== Work to complete ==
1. In the passage about America, in which country are the collected impressions appearing in translation three years later?
2. Rewrite the part of the passage about America that opens with the words containing "These impressions, collected" and closes with "wonder and hostility.", changing "Germany" to "Italy".
3. Carry the passage about America further, picking up after its final sentence.

== Source excerpt ==
— START —

These impressions, collected into a book, made a certain stir in France; now, three years later, they are appearing in translation in Germany. The book has never been published over here; the few snatches excerpted from it in magazine articles provoked wonder and hostility.

On an American leafing through the pages of an old library copy, the book has a strange effect. It is as though an inhabitant of Lilliput or Brobdingnag, coming upon a copy of Gulliver’s Travels, sat down to read, in a foreign tongue, of his own local customs codified by an observer of a different species: everything is at once familiar and distorted. The landmarks are there, and some of the institutions and personages—Eighth Avenue, Broadway, Hollywood, the Grand Canyon, Harvard, Yale, Vassar, literary celebrities concealed under initials; here are the drugstores and the cafeterias and the busses and the traffic lights—and yet it is all wrong, schematized, rationalized, like a scale model under glass. Peering down at himself, the American discovers that he has “no sense of nuance,” that he is always in a good humor, that “in America the individual is nothing,” that all Americans think their native town is the most beautiful town in the world, that an office girl cannot go to work in the same dress two days running, that in hotels “illicit” couples are made to swear that they are married, that it almost never happens here that a professor is also a writer, that the majority of American novelists have never been to college, that the middle class has no hold on the country’s economic life and very little influence on its political destiny, that the good American citizen is never sick, that racism and reaction grow more menacing every day, that “the appearance, even, of democracy is vanishing from day to day,” and that the country is witnessing “the birth of fascism.”

From these pages, he discovers, in short, that his country has become, in the eyes of Existentialists, a future which is, so to speak, already a past, a gelid eternity of drugstores, juke boxes, smiles, refrigerators, and “fascism,” and that he himself is no longer an individual but a sort of Mars man, a projection of science fiction, the man of 1984. Such a futuristic vision of America was already in Mlle. de Beauvoir’s head when she descended from the plane as from a space ship, wearing metaphorical goggles: eager as a little girl to taste the rock-candy delights of this materialistic moon civilization (the orange juice, the ice creams, the jazz, the whiskeys, the martinis, and the lobster). She knows already, nevertheless, that this world is not “real,” but only a half-frightening fantasy daydreamed by the Americans.

— END —

Items listed in a dataset
— START —

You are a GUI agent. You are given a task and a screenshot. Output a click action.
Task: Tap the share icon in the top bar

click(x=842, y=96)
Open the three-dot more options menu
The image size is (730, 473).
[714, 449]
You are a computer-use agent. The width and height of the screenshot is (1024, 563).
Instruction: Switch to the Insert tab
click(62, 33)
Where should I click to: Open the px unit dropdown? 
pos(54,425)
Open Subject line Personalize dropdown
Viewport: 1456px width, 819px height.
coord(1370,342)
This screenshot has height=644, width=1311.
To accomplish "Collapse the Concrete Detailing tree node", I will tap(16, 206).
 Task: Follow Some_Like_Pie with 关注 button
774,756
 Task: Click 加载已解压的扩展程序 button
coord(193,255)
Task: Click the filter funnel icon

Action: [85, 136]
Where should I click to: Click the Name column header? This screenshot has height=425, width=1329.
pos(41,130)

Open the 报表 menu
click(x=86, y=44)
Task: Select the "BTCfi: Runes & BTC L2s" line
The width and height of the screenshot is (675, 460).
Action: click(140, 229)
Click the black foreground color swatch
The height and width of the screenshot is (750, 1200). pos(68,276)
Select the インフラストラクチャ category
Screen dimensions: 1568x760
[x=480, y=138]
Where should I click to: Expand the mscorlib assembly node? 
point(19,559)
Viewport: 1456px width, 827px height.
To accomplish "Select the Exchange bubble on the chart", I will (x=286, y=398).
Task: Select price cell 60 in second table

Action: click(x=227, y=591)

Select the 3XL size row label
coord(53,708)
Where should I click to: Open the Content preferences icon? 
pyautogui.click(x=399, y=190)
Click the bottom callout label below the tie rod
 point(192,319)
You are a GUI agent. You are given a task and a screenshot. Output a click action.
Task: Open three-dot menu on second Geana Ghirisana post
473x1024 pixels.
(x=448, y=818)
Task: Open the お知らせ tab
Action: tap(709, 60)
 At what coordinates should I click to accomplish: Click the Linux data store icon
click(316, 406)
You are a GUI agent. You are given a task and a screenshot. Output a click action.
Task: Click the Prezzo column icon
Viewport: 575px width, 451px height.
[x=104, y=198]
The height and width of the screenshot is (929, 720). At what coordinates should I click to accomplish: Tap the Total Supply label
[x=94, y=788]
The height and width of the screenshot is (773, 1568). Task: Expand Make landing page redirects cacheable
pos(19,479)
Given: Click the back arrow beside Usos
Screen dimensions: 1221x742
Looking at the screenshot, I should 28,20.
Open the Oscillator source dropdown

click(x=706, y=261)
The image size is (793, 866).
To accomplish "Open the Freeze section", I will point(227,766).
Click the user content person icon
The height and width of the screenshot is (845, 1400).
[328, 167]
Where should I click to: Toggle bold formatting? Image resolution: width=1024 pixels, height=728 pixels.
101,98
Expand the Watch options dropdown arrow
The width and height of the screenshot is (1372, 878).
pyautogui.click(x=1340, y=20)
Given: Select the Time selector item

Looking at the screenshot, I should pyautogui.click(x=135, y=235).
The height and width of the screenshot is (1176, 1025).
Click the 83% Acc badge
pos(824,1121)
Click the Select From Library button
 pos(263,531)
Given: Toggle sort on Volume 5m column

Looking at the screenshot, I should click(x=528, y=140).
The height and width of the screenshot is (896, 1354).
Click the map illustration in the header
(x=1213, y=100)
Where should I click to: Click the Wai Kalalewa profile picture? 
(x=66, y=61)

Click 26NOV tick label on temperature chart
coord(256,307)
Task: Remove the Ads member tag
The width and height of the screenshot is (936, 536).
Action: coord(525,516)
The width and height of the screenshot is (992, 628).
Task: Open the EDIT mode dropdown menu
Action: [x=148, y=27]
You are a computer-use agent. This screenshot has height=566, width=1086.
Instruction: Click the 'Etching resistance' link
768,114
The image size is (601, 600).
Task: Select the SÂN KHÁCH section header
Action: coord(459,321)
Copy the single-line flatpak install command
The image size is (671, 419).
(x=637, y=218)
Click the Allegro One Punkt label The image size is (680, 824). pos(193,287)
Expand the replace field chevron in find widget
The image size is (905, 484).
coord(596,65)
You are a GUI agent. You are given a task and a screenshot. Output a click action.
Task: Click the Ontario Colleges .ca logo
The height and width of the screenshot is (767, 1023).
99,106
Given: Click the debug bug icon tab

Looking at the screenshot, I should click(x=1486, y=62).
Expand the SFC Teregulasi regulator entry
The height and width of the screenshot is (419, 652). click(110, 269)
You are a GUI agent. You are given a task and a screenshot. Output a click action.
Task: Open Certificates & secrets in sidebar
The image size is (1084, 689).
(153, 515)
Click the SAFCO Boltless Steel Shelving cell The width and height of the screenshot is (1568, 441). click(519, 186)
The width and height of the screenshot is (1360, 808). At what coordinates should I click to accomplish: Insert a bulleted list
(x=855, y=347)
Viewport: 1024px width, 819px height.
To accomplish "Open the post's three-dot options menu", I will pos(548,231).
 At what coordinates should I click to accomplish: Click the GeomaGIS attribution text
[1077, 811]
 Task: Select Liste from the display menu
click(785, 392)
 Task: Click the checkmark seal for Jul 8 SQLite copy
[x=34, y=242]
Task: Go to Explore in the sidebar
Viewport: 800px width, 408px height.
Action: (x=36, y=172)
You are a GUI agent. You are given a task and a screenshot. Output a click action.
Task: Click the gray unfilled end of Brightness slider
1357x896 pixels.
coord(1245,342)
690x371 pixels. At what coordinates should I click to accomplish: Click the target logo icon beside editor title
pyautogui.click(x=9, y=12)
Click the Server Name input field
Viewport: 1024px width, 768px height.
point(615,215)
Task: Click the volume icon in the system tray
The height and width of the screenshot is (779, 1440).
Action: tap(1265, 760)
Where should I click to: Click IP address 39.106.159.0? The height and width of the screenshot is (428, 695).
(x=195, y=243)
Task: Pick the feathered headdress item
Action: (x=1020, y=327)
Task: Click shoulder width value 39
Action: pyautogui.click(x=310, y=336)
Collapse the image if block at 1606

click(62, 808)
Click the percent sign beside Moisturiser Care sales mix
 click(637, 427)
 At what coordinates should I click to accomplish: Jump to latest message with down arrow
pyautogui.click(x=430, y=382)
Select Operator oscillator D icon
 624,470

— END —

== Answers to the exercise ==
1. Germany

2.
These impressions, collected into a book, made a certain stir in France; now, three years later, they are appearing in translation in Italy. The book has never been published over here; the few snatches excerpted from it in magazine articles provoked wonder and hostility.

3.
She has preserved enough of Marxism to be warned that the spun-sugar façade is a device of the “Pullman class” to mask its exploitation and cruelty: while the soda fountains spout, Truman and Marshall prepare an anti-Communist crusade that brings back memories of the Nazis, and Congress plots the ruin of the trade unions. “The collective future is in the hands of a privileged class, the Pullman class, to which are reserved the joys of large-scale enterprise and creation; the others are just wheels in a big steel world; they lack the power to conceive an individual future for themselves; they have no plan or passion, hope or nostalgia, that carries them beyond the present; they know only the unending repetition of the cycle of seasons and hours.”

This image of a people from Oz or out of an expressionist ballet, a robot people obedient to a generalization, corresponds, of course, with no reality, either in the United States or anywhere else; it is the petrifaction of a fear very common in Europe today—a fear of the future. Where, in a more hopeful era, America embodied for Europe a certain millennial promise, now in the Atomic Age it embodies an evil presentiment of a millennium just at hand. To Mlle. de Beauvoir, obsessed with memories of Jules Verne, America is a symbol of a mechanical progress once dreamed of and now repudiated with horror; it is a Judgment on itself and on Europe. No friendly experience with Americans can dispel this deep-lying dread. She does not wish to know America but only to ascertain that it is there, just as she had imagined it. She shrinks from involvement in this “big steel world” and makes no attempt to see factories, workers, or political leaders. She prefers the abstraction of “Wall Street.”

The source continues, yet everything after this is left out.